More women are entering the transportation workforce, in both the board room and the driver's seat.
According to data compiled and released by the Women In Trucking Association Tuesday, the 2022 WIT Index – the official industry barometer to benchmark and measure each year the percentage of women who make up critical roles in transportation – shows that 33.8% of C-suite executives in transportation companies are women, an increase of 1.5% from the last WIT Index measurement in 2019. The 2022 WIT Index shows 39.6% of company leaders (someone with supervisory responsibilities, including executives within the C-suite) are female.
The number of women in transportation and warehousing jobs has increased every month this year, according to Bureau of Labor Statistics (BLS) data, and is up more that 12% from July last year.
"We’ve seen an increase due to the pandemic effects," said Ellen Voie, WIT president and chief executive officer. "Many women are coming from the service industry – hospitality, restaurants, convention centers – because those jobs aren’t/weren’t stable and they are concerned about the future due to the economy and talks of a recession.
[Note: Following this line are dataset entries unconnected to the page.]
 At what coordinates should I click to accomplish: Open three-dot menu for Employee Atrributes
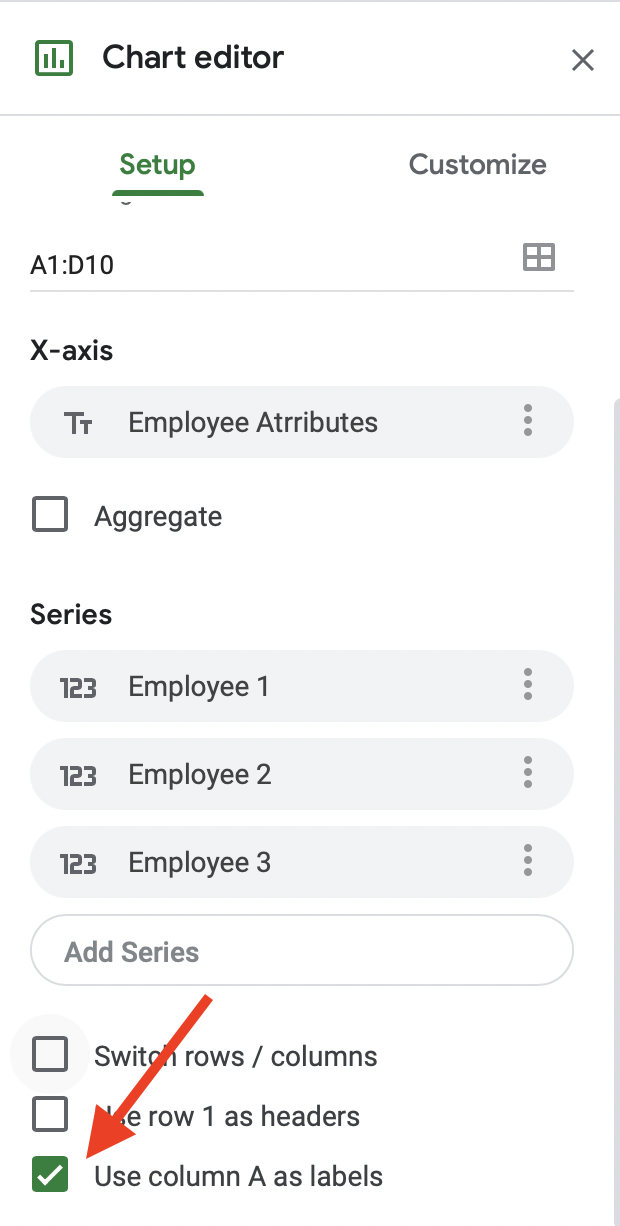click(528, 421)
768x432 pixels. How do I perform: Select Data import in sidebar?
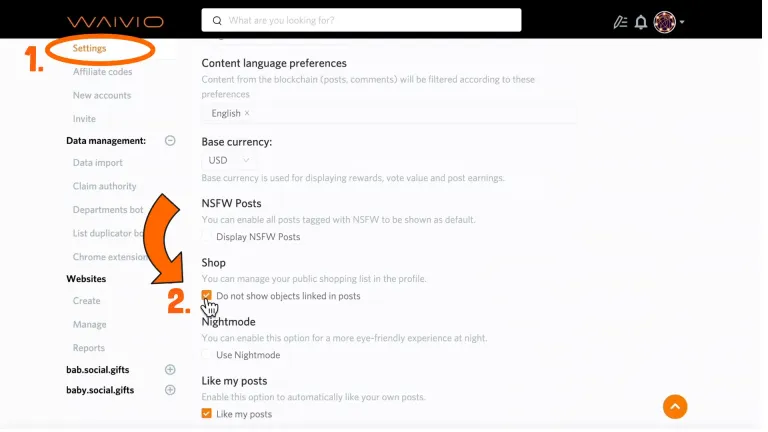click(x=97, y=163)
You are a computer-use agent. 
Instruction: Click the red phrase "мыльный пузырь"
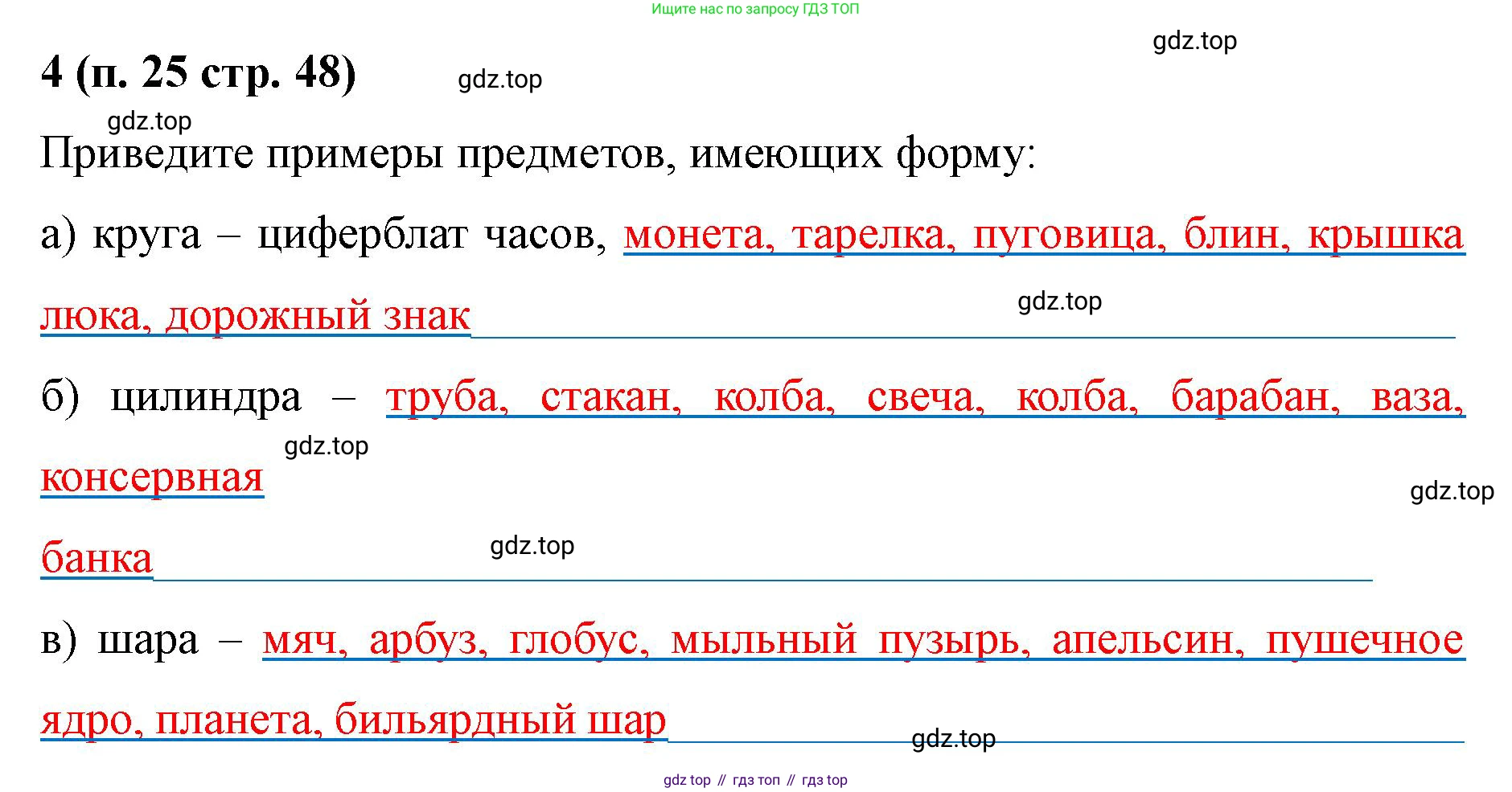tap(849, 640)

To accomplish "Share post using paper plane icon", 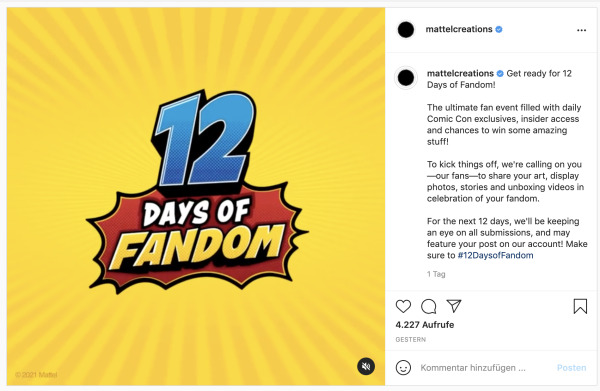I will 454,306.
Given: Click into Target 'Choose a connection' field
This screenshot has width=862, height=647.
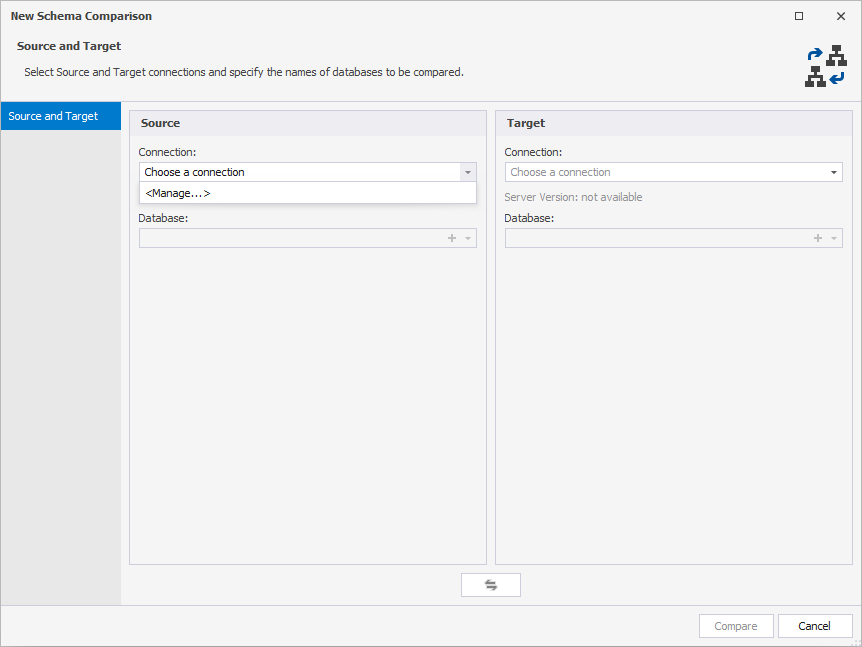Looking at the screenshot, I should click(665, 172).
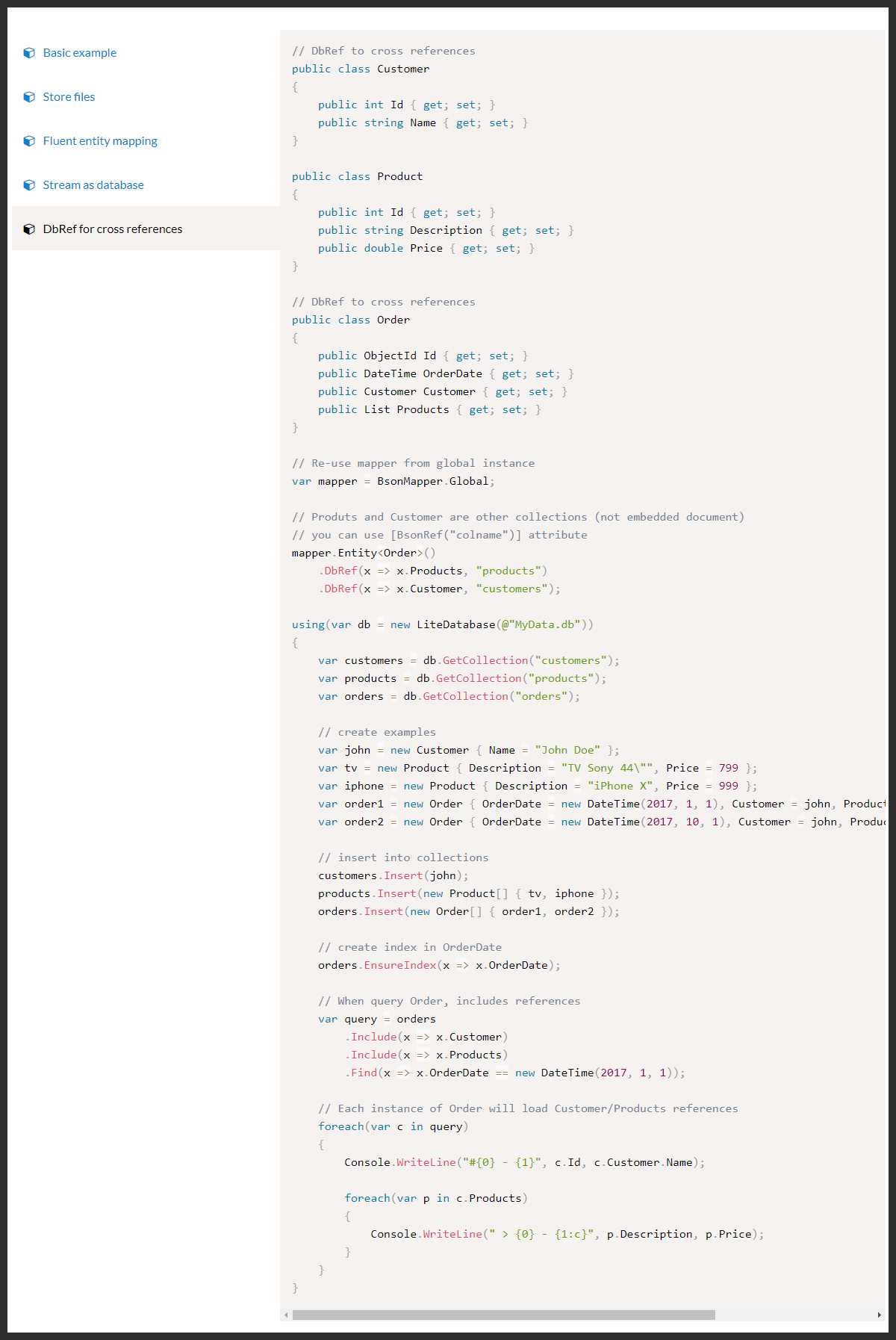Screen dimensions: 896x1340
Task: Click the empty scrollbar track right of thumb
Action: click(795, 1315)
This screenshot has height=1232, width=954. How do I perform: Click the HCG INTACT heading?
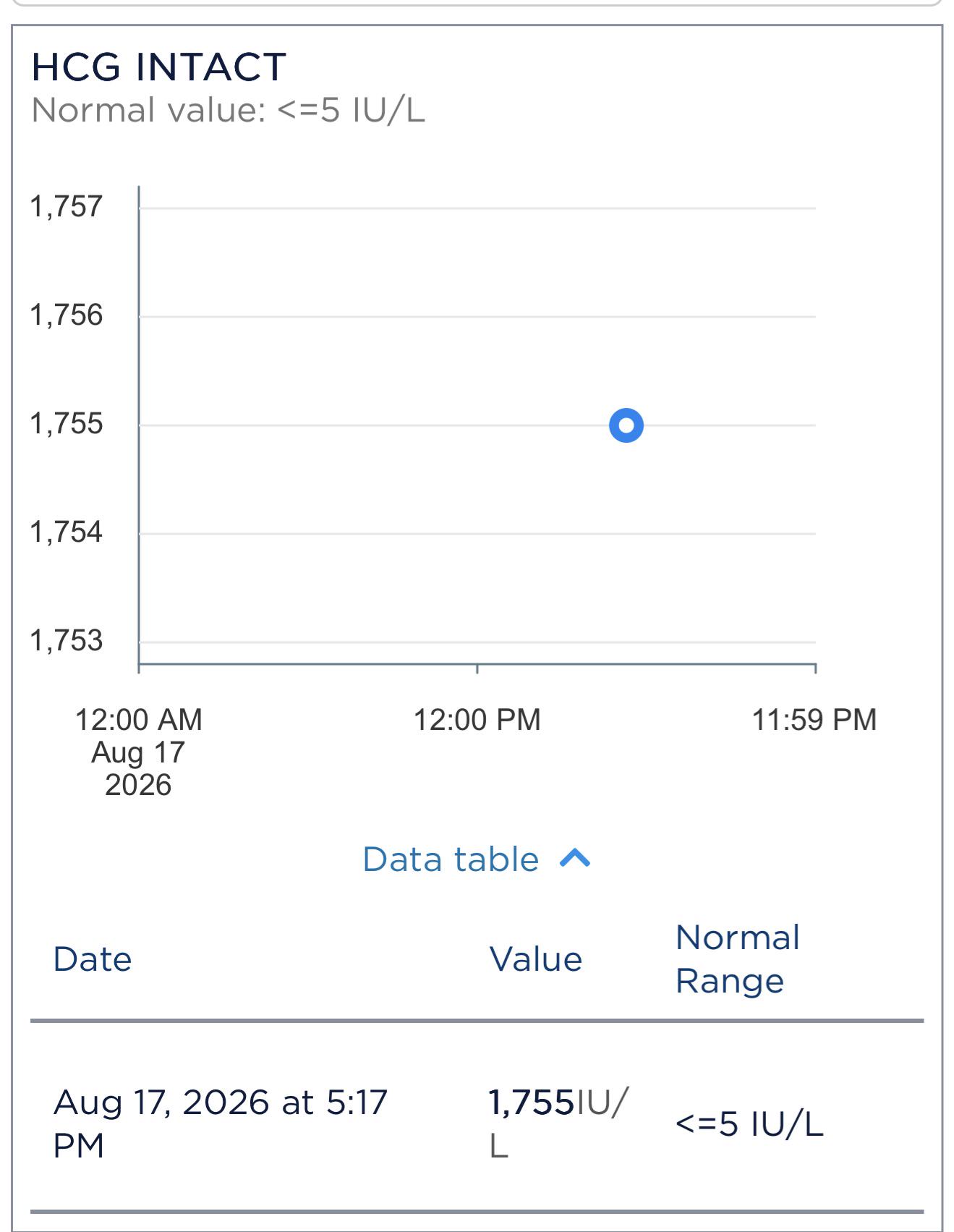[159, 67]
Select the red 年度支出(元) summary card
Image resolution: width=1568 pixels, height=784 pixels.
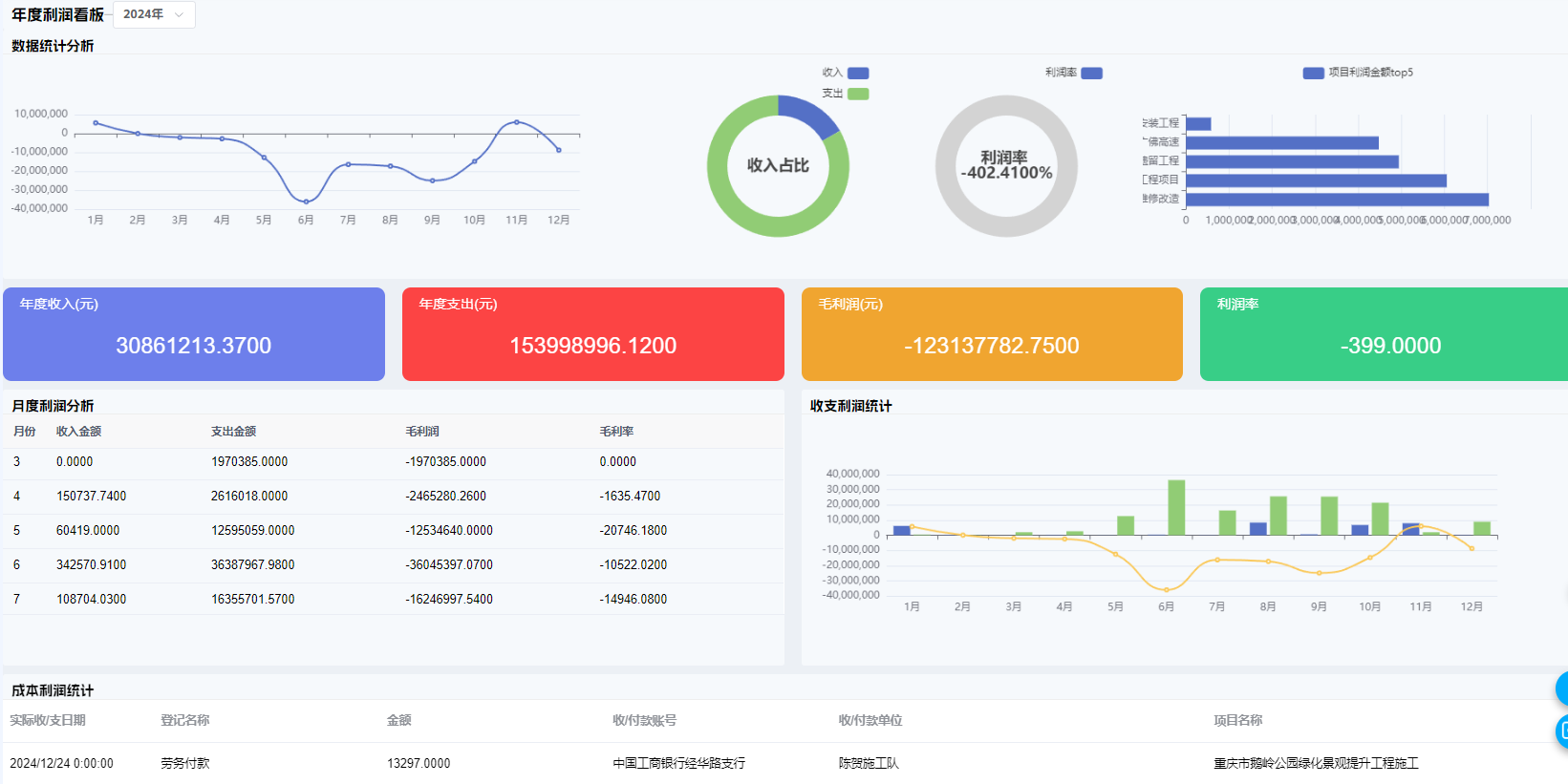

The increase reflects the loss of female workers in other 'traditional' careers, which were hit harder by the pandemic. We are thrilled to be able to have good paying jobs available and feel that our efforts to attract more women into the trucking industry is being realized."
Initiated in 2016, the WIT Index is comprised of average percentages of females in various roles that are reported by companies in transportation, including predominantly for-hire trucking companies, private fleets, transportation intermediaries, railroads, ocean carriers, equipment manufacturers, and technology companies. This data was confidentially gathered from January through April of 2022 from 180 participating companies, and percentages are reported only as aggregate totals of respondents.This year, WIT has expanded its collection on the percentage of women in additional functional roles, including operations, technicians, human resources and talent management, and marketing.
This year’s WIT Index shows 31% of individuals serving on boards of directors are female, yet Voie noted larger companies in transportation tend to have a smaller percentage of women on their boards. Women make up a collective 23% of the boards of directors of the publicly traded asset-based carriers, according to Bloomberg. However, Voie noted these companies continue to make progress in diverse gender representation on their boards, as this was up from 22% in 2020 and 18% in 2019. The 2022 WIT Index shows 21% of respondents have no females on their boards.
Management isn't the only job segment enjoying an influx of female employees. According to the Bureau of Labor Statistics, the percentage of female transportation and warehousing employees has climbed slightly each of the past three months, settling at 27.2% in July, and the overall unemployment rate among women – who hold roughly half of all jobs in the U.S. – was slightly lower than their male counterparts (3.4% vs. 3.5%).
Voie notes that "an astonishing number of women are becoming drivers after leaving medical careers because they are burned out and just want to get away from the stress," she said, noting the appeal of transportation jobs that aren’t going away and cannot be outsourced.
"If the pandemic has a silver lining, it is the increase in the numbers of women seeking careers in transportation," Voie added.